## [Excerpt to read]
==========

Simulation & Analysis Investments:
Business Drivers in Aerospace & Defense

Ora Research Letter on Digital Prototyping, Simulation & Analysis June 15, 2009

By Bruce Jenkins, CEO

Aerospace and defense manufacturers are among the industrial world’s most advanced and sophisticated users of digital simulation and analysis. Why? What drives investment in these tools, and in the methods and work processes around them?

Chief is that products of today’s complexity, performance and efficiency simply can’t be developed any other way:

“…we have to [use simulation] to meet our goals. We simply couldn’t design our products without doing modeling and simulation…” – Aerospace/defense company A

Developing a new aerospace product or defense system is a massively complex undertaking that can cost hundreds of millions if not billions of dollars, and can span a decade or more. By making it possible to meet program objectives on time and within budget, simulation and analysis confer competitive advantage out of all proportion to their direct cost.

Commercial aviation business crisis In commercial aviation, major airlines are struggling with high fuel and other operating costs, competition from low-cost carriers, and travel volumes affected by the economic downturn. With all this, airlines are seeking more flexible, cost-efficient aircraft that are cheaper to operate and maintain:

“…How can I assure myself the aircraft can meet range requirements without refueling? You have to use simulation to do that. In our industry we can't throw something together with limited simulation and then fly it to find out…” – Aerospace/defense company B

Another critical driver of simulation and analysis usage is the nature of aircraft industry sales cycles – order-taking begins long before the first prototype flies:

“Our marketing department frequently goes into customer meetings with answers based on modeling and simulation. When they have discussions about new aircraft we haven’t built yet, the information in their sales pitches has to be derived from simulation.” – Aerospace/defense company A

Major aircraft manufacturers also face growing competition from regional jet makers now developing larger and more capable planes. As a result, these companies face unprecedented challenges to deliver products that are more efficient, better performing, higher quality, better differentiated and more appealing to the flying public – all while keeping development and production costs under control:

“One thing that had been holding us back [from making more advanced use of simulation] is that we are a very big company that has been very successful for a long time, and that creates inertia that can make it difficult to do things in new and better ways. But now, one thing proving remarkably effective [in driving adoption of new simulation tools and methods] is losing market share. That’s doing as much as anything else to help us crack through some of this resistance – there’s increasing awareness that we can’t keep doing things the 1955 way and expect to be successful.” – Aerospace/defense company A

Defense systems: unprecedented complexity, capability, reliability demands In defense markets, the U.S. Department of Defense – which accounts for almost half the world’s aggregate defense budget – is focusing on long-range strike capability, unmanned air combat and reconnaissance vehicles, precision guided weapons, joint operations, interoperability among weapons systems, and better integrated capabilities for the various branches of the armed forces. All this means defense contractors are having to cope with unprecedented complexity, capability and reliability requirements:

“…[one of our aircraft models has] been in production for nearly 25 years. In its infancy in the 1970s, it was a much less complicated product. The amount of simulation required was minimal compared with today, where many complex subsystems are interoperating and multiple sensors are collecting loads of information. You have to rely on simulation tools to validate performance. We’re constantly pushing the edge of the envelope in simulating physics…” – Aerospace/defense company B

In addition to this increased product complexity, what it takes to win business has also gotten more demanding:

“We begin by asking: what is mission success for our customer? We’re heavily involved in how we’re going to assure mission success for our military customers – how can we get even better at that? A big thrust for us is getting closer to our customer, getting into the ‘soft spaces’ [of up-front requirements definition]. They write a requirement, but what problems are they really trying to solve? Maybe we can help them with tradeoffs. Getting closer to the customer is key – getting into their up-front design space to understand their real needs.

==========

## [Collected material]
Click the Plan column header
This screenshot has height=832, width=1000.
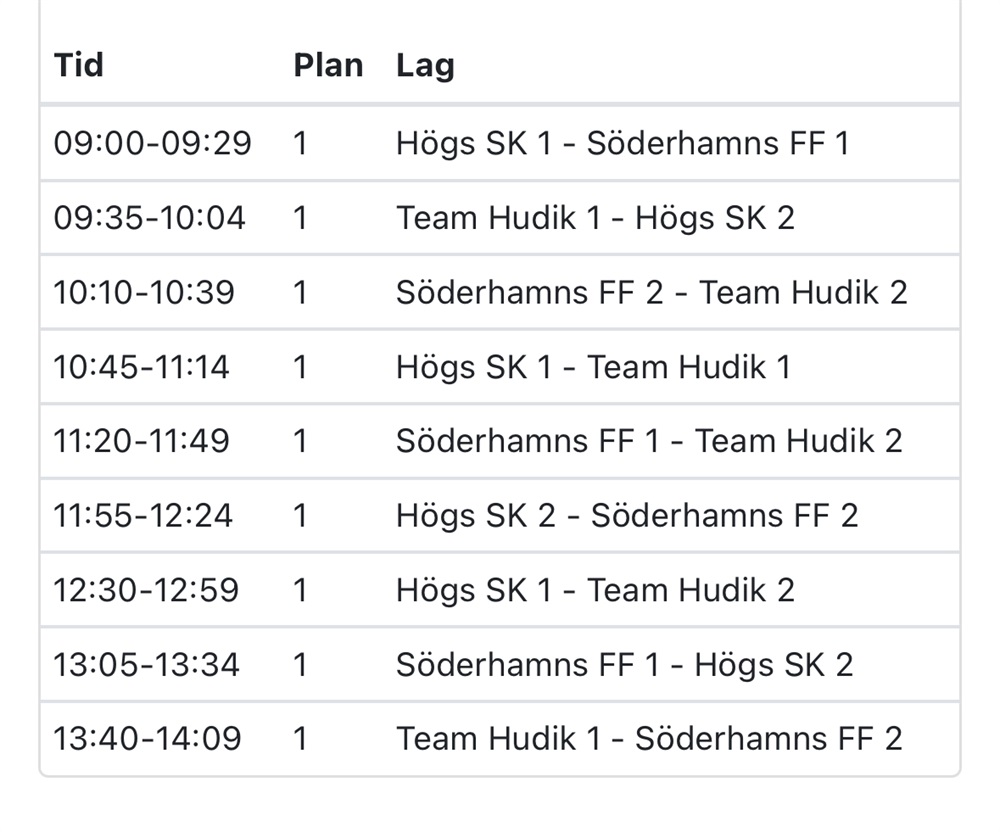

==========

Rewrite everything from "By Bruce Jenkins, CEO" down to "their direct cost." in the letter on aerospace simulation, changing "competitive advantage" to "strategic advantage".

## [Complete response]
By Bruce Jenkins, CEO

Aerospace and defense manufacturers are among the industrial world’s most advanced and sophisticated users of digital simulation and analysis. Why? What drives investment in these tools, and in the methods and work processes around them?

Chief is that products of today’s complexity, performance and efficiency simply can’t be developed any other way:

“…we have to [use simulation] to meet our goals. We simply couldn’t design our products without doing modeling and simulation…” – Aerospace/defense company A

Developing a new aerospace product or defense system is a massively complex undertaking that can cost hundreds of millions if not billions of dollars, and can span a decade or more. By making it possible to meet program objectives on time and within budget, simulation and analysis confer strategic advantage out of all proportion to their direct cost.